DeVito was actually the first person officially cast. Douglas, who’d known him for nearly 10 years, brought Forman to see him play Martini on stage.

“Miloš said, ‘Yes! Danny! Perfect! Cast!’” Douglas said in his best Czech accent. “It was a big moment for Danny. But I always knew how talented he was.”

A Joyful Shoot

Though the film's themes are challenging, unlike many of its New Hollywood contemporaries it wasn’t a tortured shoot by any stretch. They had their annoyances (like Forman refusing to show the cast dailies) and more serious trials (they found out halfway through production that William Redfield was dying of leukemia), but for the most part it was fun.

“We were very serious about the work, because Miloš was very serious. And we had the material, Kesey’s work, and the reverence for that. We were not frivolous about it. But we did have a ball doing it,” DeVito said, laughing.

Part of that is because they filmed on location at a real state hospital in Salem, Oregon. Everyone stayed in the same motel and would board the same bus in the morning to get to set. It would have been hard not to bond and even harder if they hadn’t.

“There was full commitment,” Douglas said. “That comes when you don’t go home at night to your own lives. We stopped for lunch on the first day and I saw Jack kind of push his tray away and go outside to get some air. I said, ‘Jack, you OK?’ He said, ’Who are these guys? Nobody breaks character! It’s lunch time and they’re all acting the same way!'”

Not disproving Nicholson’s point, DeVito remembers he and the cast even asked if they could just sleep in the hospital.

“They wouldn’t let us,” DeVito said. “The floor above us had some seriously disturbed people who had committed murder.”

A lasting legacy

The film will be in theaters again on July 13 and July 16 from Fathom Entertainment. It’s a new 4K restoration from the Academy Film Archive and Teatro Della Pace Films with an introduction by Leonard Maltin.

“It’s a gorgeous print and reminds me how good the sound was,” Douglas said.

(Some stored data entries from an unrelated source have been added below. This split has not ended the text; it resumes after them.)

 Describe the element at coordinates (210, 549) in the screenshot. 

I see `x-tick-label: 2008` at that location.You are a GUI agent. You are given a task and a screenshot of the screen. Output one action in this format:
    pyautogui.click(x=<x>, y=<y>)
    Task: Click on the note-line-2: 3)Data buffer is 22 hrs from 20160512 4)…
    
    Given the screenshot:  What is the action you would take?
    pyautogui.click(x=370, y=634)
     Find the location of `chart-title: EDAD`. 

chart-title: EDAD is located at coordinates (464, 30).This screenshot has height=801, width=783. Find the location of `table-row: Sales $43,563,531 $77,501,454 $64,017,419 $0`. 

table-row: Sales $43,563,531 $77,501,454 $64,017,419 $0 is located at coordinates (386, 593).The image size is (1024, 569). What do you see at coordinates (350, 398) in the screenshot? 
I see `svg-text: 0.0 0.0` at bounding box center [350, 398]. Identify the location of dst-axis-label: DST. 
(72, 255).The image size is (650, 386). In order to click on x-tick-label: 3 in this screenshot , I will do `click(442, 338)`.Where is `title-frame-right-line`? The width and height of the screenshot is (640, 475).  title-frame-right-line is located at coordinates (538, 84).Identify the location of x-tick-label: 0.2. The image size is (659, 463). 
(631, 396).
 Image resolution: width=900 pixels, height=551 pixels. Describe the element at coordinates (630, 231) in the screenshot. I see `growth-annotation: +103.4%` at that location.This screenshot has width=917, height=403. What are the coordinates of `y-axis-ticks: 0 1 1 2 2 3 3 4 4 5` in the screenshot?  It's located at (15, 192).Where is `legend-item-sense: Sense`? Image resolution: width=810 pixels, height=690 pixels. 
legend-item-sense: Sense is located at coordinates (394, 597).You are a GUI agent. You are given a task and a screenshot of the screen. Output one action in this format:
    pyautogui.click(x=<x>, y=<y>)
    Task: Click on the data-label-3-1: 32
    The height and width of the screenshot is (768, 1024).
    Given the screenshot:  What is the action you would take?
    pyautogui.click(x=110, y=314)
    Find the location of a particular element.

DeVito thinks it, “holds up in a really big way, because Miloš really was paying attention to all great things in the screenplay and the story originally.”

Besides the shock of “holy Toledo, am I that old?” DeVito said that it was a treasure to be part of — and he continues to see his old friends, including Douglas, Lloyd and, of course, Nicholson, who played the protagonist, R.P. McMurphy.

One person Douglas thinks hasn’t gotten the proper attention for his contributions to “Cuckoo’s Nest” is producer Saul Zaentz, who died in 2014. His music company, Fantasy Records who had Creedence Clearwater Revival, funded the endeavor which started at a $1.6 million budget and ballooned to $4 million by the end. He was a gambler, Douglas said, and it paid off.

And whatever sour grapes might have existed between Douglas and his father, who played R.P. McMurphy on Broadway and dreamt of doing so on film, were perhaps over-exaggerated. It was ultimately important for their relationship.

“McMurphy is as good a part as any actor is going to get, and I’m now far enough in my career to understand maybe you have four, maybe five good parts, really great parts. I’m sure for dad that was one of them,” Douglas said.

“To not be able to see it through was probably disappointing on one side. On the other, the fact that his son did it and the picture turned out so good? Thank God the picture turned out. It would have been a disaster if it hadn’t.”

Douglas added: “It was a fairy tale from beginning to end. I doubt anything else really came close to it. Even my Oscar for best actor years later didn’t really surpass that moment very early in my career.”